PagSeguro Group activities expose it to a variety of financial risks: market risk (including currency risk and cash flow or fair value interest rate risk), fraud risk (chargebacks), credit risk and liquidity risk. The PagSeguro Group’s overall risk management program focuses on the unpredictability of financial markets and seeks to minimize potential adverse effects on the PagSeguro Group’s financial performance. PagSeguro Group uses derivative financial instruments to hedge certain risk exposures, when applicable.

Among the main market risk factors that may affect the PagSeguro Group’s business are the following ones:

 

  (i) Foreign exchange risk

Foreign exchange risk arises when future commercial transactions or recognized assets or liabilities are denominated in a currency that is not the entity’s functional currency. As of March 31, 2018 and December 31, 2017, the PagSeguro Group is not materially exposed to this foreign exchange risk.

 

  (ii) Fraud Risk (chargeback)

The PagSeguro Group’s sales transactions are susceptible to potentially fraudulent or improper sales and it uses two processes to control the fraud risk as such:

The first one consists of monitoring, on a real time basis, the transactions carried out with credit and debit cards and payment slips, through an anti-fraud system. This process approves or rejects suspicious transactions at the time of the authorization, based on statistical models that are revised on a periodic basis.

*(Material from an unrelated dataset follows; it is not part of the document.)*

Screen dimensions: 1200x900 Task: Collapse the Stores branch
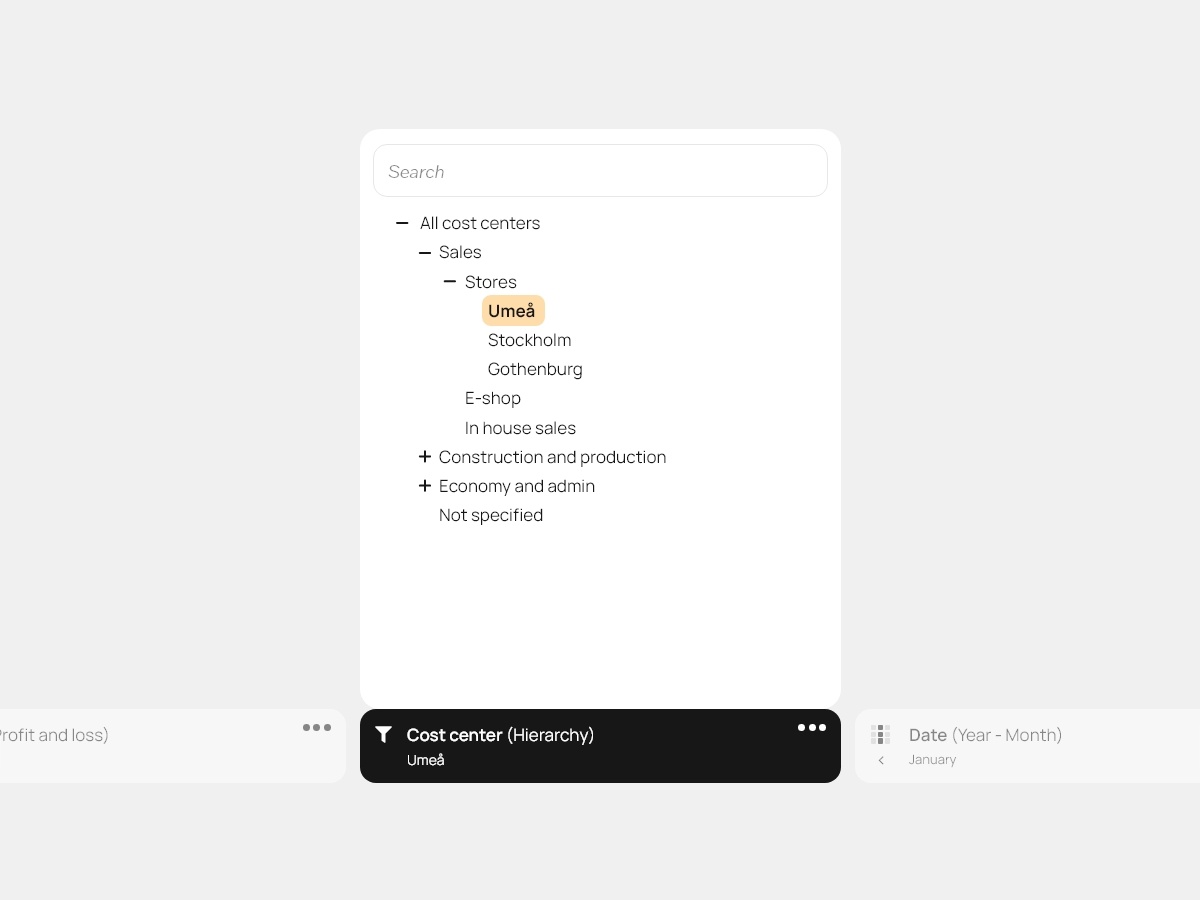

The second process detects chargebacks and disputes not identified by the first process. This is a complementary process and increases the PagSeguro Group’s ability to avoid new frauds.

 

  (iii) Credit risk

Credit risk is managed on a group basis and are limited to the possibility of default by: (a) the card issuers, which have the obligation of transferring to the credit and debit card labels the fees charged for the transactions carried out by their card holders, and/or (b) the acquirers, which are used by PagSeguro Group to approve transactions with the issuers.

In order to mitigate this risk, the PagSeguro Group has established a Credit and Liquidity Risk Committee, whose responsibility is to assess the level of risk of each of the card issuers served by the PagSeguro Group, classifying them into three groups:

 

  (i) card issuers with a low level of risk, with credit ratings assigned by FITCH, S&P and Moody’s, which do not require additional monitoring;

 

  (ii) card issuers with a medium level of risk, which are also monitored in accordance with the Basel and property, plant and equipment ratios; and

 

  (iii) card issuers with a high level of risk, which are assessed by the Committee at monthly meetings.

No credit limits were exceeded during the reporting period, and management does not expect any losses from non-performance by these counterparties in addition to the amounts already recognized as chargebacks, presented under fraud risk.

 

  (iv) Liquidity risk

PagSeguro Group manages liquidity risk by maintaining reserves, bank and credit lines for the obtaining borrowings, when deemed appropriate. PagSeguro Group continuously monitors actual and projected cash flows, and matches the maturity profile of its financial assets and liabilities in order to ensure the PagSeguro Group has sufficient funds to honor its obligations to third parties and meet its operational needs.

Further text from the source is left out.